[Opening RECORDS SHOWN section]
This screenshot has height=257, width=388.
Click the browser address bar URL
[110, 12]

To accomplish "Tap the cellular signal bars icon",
[Closing RECORDS SHOWN section]
[Opening RECORDS SHOWN section]
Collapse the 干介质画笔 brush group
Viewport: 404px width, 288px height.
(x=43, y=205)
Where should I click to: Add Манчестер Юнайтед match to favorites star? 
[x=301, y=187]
[Closing RECORDS SHOWN section]
PROBLEM STATEMENT. In the listing above, find the line with "This screenshot has height=257, width=388." and the line with "the cellular signal", then print exactly those lines and every line between them.

WRITTEN RESPONSE.
This screenshot has height=257, width=388.
Click the browser address bar URL
[110, 12]

To accomplish "Tap the cellular signal bars icon",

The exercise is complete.